[Available data — start]
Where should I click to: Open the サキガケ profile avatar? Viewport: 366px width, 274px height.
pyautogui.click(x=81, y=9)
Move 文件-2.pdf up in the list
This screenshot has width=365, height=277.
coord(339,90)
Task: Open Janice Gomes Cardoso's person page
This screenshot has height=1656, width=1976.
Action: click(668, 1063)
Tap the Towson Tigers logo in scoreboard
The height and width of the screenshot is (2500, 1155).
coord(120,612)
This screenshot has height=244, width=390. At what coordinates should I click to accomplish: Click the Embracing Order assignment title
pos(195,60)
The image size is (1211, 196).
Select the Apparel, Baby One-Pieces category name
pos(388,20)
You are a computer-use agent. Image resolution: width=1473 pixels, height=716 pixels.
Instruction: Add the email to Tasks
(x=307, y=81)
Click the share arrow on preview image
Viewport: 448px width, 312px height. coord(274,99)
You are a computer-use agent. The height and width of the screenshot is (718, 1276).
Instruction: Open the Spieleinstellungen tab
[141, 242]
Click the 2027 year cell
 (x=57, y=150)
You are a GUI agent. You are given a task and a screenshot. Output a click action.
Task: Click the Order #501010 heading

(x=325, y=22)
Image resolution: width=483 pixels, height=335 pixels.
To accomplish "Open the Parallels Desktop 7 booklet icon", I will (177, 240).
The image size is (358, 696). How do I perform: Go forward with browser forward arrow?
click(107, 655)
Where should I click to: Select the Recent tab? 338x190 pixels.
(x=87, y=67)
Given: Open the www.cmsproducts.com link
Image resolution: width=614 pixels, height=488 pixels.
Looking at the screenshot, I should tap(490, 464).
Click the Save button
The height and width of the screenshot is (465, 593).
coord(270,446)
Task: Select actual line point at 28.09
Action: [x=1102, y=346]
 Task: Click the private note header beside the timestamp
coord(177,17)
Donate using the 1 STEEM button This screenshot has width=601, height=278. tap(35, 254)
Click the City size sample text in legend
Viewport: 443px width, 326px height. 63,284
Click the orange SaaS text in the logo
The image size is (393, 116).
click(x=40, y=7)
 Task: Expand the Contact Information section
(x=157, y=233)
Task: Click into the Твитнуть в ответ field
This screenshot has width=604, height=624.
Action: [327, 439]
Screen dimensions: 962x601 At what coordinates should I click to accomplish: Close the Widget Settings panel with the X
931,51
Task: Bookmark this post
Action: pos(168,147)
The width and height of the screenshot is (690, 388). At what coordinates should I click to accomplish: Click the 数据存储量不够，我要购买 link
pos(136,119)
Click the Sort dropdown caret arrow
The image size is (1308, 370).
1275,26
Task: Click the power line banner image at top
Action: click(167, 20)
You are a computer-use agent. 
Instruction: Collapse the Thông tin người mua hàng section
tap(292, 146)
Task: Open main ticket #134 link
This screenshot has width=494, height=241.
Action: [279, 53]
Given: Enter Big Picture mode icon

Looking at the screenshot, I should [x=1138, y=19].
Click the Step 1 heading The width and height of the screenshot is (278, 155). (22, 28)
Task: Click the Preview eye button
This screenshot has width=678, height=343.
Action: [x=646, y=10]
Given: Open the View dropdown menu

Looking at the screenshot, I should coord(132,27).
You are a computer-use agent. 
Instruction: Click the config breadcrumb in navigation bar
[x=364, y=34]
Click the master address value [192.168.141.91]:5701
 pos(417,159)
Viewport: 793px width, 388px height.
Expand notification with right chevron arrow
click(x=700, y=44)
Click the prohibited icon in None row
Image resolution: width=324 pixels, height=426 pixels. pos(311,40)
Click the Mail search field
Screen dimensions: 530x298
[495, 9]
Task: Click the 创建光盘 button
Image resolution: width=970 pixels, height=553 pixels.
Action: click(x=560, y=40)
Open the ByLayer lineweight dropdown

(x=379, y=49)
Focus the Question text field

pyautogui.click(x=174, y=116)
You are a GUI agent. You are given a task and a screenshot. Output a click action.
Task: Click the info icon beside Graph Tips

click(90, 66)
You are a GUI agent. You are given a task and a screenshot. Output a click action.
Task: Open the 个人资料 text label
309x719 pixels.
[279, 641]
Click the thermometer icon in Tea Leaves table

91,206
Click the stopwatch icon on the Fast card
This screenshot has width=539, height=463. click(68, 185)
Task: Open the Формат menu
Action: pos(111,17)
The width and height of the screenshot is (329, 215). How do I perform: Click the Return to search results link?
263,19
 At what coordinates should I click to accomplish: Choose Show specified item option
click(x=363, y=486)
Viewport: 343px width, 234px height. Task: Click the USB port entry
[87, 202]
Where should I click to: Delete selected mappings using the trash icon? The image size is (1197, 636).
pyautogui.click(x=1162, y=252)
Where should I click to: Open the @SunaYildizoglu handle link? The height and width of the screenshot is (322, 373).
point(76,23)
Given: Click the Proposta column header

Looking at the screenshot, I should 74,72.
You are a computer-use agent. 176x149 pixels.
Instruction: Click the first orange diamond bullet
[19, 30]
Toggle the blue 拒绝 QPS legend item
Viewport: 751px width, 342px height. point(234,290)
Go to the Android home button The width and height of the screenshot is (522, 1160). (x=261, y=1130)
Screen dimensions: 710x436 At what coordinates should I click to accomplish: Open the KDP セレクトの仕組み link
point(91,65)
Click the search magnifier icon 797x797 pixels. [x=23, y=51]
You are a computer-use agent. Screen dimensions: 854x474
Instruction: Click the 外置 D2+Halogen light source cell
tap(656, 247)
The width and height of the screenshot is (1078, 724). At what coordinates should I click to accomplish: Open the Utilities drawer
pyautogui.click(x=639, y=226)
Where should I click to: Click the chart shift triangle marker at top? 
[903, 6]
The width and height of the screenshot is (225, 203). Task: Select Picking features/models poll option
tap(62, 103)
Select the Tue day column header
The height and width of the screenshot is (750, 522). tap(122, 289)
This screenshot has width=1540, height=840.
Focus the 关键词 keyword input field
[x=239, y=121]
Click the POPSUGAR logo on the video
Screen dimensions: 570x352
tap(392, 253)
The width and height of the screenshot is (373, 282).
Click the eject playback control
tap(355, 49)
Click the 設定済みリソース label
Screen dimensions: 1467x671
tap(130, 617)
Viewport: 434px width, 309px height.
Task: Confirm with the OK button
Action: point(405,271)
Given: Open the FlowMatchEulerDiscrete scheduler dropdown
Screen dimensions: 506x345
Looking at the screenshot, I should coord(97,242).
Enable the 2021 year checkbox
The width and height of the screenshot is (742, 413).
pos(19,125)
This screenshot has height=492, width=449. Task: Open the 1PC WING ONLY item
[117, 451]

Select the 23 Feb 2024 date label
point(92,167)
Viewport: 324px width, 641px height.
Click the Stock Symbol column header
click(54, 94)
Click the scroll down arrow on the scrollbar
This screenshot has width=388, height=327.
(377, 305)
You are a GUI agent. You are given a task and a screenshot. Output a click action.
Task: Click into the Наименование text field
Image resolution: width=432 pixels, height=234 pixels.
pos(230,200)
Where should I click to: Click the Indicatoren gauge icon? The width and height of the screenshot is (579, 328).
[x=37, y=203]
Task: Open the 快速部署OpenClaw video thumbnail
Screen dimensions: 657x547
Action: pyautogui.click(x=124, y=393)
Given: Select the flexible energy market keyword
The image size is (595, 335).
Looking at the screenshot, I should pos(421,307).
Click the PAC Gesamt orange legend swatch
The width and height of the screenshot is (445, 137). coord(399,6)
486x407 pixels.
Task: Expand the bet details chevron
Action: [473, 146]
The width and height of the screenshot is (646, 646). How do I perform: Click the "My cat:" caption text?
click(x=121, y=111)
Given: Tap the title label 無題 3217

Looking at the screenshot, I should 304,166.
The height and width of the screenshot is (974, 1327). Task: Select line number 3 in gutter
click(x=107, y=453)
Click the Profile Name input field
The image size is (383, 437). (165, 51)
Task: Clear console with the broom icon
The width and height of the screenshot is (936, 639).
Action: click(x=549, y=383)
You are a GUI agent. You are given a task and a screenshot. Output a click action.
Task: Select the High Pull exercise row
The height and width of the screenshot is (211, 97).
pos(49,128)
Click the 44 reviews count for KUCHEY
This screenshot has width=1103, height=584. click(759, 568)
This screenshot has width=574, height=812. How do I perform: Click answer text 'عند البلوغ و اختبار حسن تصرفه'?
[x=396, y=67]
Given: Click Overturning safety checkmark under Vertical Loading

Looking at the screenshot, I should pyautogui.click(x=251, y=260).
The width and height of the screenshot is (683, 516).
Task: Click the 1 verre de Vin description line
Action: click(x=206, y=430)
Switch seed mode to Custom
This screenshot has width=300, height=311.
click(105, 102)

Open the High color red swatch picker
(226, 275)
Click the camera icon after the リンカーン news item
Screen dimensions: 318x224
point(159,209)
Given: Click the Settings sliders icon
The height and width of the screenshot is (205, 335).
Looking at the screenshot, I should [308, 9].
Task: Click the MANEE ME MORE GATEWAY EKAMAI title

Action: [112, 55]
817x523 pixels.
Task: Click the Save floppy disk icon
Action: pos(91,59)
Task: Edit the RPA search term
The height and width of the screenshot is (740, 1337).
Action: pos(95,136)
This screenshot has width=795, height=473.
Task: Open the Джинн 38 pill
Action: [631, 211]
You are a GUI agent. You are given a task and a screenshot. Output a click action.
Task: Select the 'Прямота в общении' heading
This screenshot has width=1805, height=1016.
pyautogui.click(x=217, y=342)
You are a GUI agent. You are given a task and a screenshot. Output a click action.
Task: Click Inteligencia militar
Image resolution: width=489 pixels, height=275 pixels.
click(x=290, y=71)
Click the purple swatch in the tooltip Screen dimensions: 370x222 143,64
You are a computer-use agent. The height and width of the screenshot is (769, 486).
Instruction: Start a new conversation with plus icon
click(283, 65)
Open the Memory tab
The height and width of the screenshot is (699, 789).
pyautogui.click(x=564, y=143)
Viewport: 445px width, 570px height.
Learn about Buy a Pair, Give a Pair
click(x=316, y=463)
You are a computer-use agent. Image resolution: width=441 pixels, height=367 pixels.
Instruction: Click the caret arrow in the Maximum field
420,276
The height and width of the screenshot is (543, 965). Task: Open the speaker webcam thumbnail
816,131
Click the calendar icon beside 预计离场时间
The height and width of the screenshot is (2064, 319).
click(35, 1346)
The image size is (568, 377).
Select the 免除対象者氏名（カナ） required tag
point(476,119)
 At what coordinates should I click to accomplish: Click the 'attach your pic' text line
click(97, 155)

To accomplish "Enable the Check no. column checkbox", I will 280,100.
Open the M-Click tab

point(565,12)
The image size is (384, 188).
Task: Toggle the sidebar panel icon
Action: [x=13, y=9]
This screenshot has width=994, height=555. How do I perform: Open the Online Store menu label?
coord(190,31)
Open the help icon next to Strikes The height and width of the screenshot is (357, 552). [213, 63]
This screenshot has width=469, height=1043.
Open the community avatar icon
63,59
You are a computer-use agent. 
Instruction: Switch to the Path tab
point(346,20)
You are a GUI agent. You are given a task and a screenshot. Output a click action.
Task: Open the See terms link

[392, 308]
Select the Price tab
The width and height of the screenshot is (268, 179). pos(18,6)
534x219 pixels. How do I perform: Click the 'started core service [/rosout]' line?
[Available data — finish]
## What you should do
The exact lines of the material above starting at the one that contains "Click the stopwatch icon on the Fast card" and ending at the one that contains "The width and height of the screenshot is (373, 282)." are what to retype; leave out everything else.

## Exercise solution
Click the stopwatch icon on the Fast card
This screenshot has width=539, height=463. click(68, 185)
Task: Open the Формат menu
Action: pos(111,17)
The width and height of the screenshot is (329, 215). How do I perform: Click the Return to search results link?
263,19
 At what coordinates should I click to accomplish: Choose Show specified item option
click(x=363, y=486)
Viewport: 343px width, 234px height. Task: Click the USB port entry
[87, 202]
Where should I click to: Delete selected mappings using the trash icon? The image size is (1197, 636).
pyautogui.click(x=1162, y=252)
Where should I click to: Open the @SunaYildizoglu handle link? The height and width of the screenshot is (322, 373).
point(76,23)
Given: Click the Proposta column header

Looking at the screenshot, I should 74,72.
You are a computer-use agent. 176x149 pixels.
Instruction: Click the first orange diamond bullet
[19, 30]
Toggle the blue 拒绝 QPS legend item
Viewport: 751px width, 342px height. point(234,290)
Go to the Android home button The width and height of the screenshot is (522, 1160). (x=261, y=1130)
Screen dimensions: 710x436 At what coordinates should I click to accomplish: Open the KDP セレクトの仕組み link
point(91,65)
Click the search magnifier icon 797x797 pixels. [x=23, y=51]
You are a computer-use agent. Screen dimensions: 854x474
Instruction: Click the 外置 D2+Halogen light source cell
tap(656, 247)
The width and height of the screenshot is (1078, 724). At what coordinates should I click to accomplish: Open the Utilities drawer
pyautogui.click(x=639, y=226)
Where should I click to: Click the chart shift triangle marker at top? 
[903, 6]
The width and height of the screenshot is (225, 203). Task: Select Picking features/models poll option
tap(62, 103)
Select the Tue day column header
The height and width of the screenshot is (750, 522). tap(122, 289)
This screenshot has width=1540, height=840.
Focus the 关键词 keyword input field
[x=239, y=121]
Click the POPSUGAR logo on the video
Screen dimensions: 570x352
tap(392, 253)
The width and height of the screenshot is (373, 282).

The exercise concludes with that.